--- EXTRACTED DATA ---
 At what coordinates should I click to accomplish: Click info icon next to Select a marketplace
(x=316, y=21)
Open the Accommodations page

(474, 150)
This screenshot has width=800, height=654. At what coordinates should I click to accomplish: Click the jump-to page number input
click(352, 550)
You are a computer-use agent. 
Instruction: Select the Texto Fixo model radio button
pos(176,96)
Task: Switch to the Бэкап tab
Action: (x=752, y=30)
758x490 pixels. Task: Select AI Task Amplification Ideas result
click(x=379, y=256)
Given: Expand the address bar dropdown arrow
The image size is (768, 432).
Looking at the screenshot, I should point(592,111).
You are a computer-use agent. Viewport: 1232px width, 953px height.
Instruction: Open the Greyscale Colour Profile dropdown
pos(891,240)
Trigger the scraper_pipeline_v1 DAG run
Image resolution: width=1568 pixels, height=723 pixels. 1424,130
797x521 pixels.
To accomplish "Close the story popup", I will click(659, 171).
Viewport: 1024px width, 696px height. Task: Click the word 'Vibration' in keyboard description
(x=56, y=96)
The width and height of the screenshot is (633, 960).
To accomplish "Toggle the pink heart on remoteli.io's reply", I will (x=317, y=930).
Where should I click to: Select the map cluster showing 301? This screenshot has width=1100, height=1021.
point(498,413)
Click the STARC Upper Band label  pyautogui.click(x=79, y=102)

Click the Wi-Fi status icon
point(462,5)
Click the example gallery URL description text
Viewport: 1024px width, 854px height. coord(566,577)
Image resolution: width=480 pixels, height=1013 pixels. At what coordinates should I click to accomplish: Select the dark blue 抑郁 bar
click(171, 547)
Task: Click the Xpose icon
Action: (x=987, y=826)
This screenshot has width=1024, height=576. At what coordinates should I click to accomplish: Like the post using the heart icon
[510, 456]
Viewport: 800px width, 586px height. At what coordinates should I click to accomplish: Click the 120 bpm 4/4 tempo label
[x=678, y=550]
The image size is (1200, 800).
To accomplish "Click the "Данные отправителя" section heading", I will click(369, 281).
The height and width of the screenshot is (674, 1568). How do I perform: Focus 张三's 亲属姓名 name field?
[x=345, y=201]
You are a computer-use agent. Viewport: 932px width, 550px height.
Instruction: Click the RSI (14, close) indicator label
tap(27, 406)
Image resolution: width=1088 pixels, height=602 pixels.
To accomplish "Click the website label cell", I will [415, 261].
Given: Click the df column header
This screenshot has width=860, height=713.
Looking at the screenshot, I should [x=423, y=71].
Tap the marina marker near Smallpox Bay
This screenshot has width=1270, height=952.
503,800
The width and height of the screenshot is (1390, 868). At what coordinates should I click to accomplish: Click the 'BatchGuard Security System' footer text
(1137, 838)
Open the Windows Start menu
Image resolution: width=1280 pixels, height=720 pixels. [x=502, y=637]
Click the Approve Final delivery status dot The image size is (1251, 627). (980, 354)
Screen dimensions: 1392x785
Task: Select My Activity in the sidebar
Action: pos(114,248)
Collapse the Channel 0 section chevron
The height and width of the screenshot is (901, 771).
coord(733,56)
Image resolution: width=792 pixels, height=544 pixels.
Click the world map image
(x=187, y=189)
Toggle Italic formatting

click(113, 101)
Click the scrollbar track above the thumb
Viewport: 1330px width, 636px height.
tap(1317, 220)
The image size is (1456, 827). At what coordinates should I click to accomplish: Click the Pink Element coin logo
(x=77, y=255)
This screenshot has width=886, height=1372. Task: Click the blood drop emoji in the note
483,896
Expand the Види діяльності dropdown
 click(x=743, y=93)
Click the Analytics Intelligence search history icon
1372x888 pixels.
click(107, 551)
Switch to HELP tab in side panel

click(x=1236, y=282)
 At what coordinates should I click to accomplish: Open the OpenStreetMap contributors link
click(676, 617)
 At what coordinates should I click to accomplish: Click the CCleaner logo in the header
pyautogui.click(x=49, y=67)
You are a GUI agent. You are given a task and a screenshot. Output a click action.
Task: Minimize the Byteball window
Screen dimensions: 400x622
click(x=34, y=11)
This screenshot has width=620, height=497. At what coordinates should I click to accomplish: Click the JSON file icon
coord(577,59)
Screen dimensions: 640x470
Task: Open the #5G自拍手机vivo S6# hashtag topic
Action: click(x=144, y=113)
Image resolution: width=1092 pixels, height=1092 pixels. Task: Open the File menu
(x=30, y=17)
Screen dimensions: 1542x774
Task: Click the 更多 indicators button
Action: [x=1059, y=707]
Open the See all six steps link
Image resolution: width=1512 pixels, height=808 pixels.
---
### INSTRUCTIONS FOR THE TASK
From the entries above, give again exactly the lines running from the line with "The image size is (1200, 800)." to the line with "Image resolution: width=792"; include both of those lines.

### OUTPUT BELOW
The image size is (1200, 800).
To accomplish "Click the "Данные отправителя" section heading", I will click(369, 281).
The height and width of the screenshot is (674, 1568). How do I perform: Focus 张三's 亲属姓名 name field?
[x=345, y=201]
You are a computer-use agent. Viewport: 932px width, 550px height.
Instruction: Click the RSI (14, close) indicator label
tap(27, 406)
Image resolution: width=1088 pixels, height=602 pixels.
To accomplish "Click the website label cell", I will [415, 261].
Given: Click the df column header
This screenshot has width=860, height=713.
Looking at the screenshot, I should [x=423, y=71].
Tap the marina marker near Smallpox Bay
This screenshot has width=1270, height=952.
503,800
The width and height of the screenshot is (1390, 868). At what coordinates should I click to accomplish: Click the 'BatchGuard Security System' footer text
(1137, 838)
Open the Windows Start menu
Image resolution: width=1280 pixels, height=720 pixels. [x=502, y=637]
Click the Approve Final delivery status dot The image size is (1251, 627). (980, 354)
Screen dimensions: 1392x785
Task: Select My Activity in the sidebar
Action: pos(114,248)
Collapse the Channel 0 section chevron
The height and width of the screenshot is (901, 771).
coord(733,56)
Image resolution: width=792 pixels, height=544 pixels.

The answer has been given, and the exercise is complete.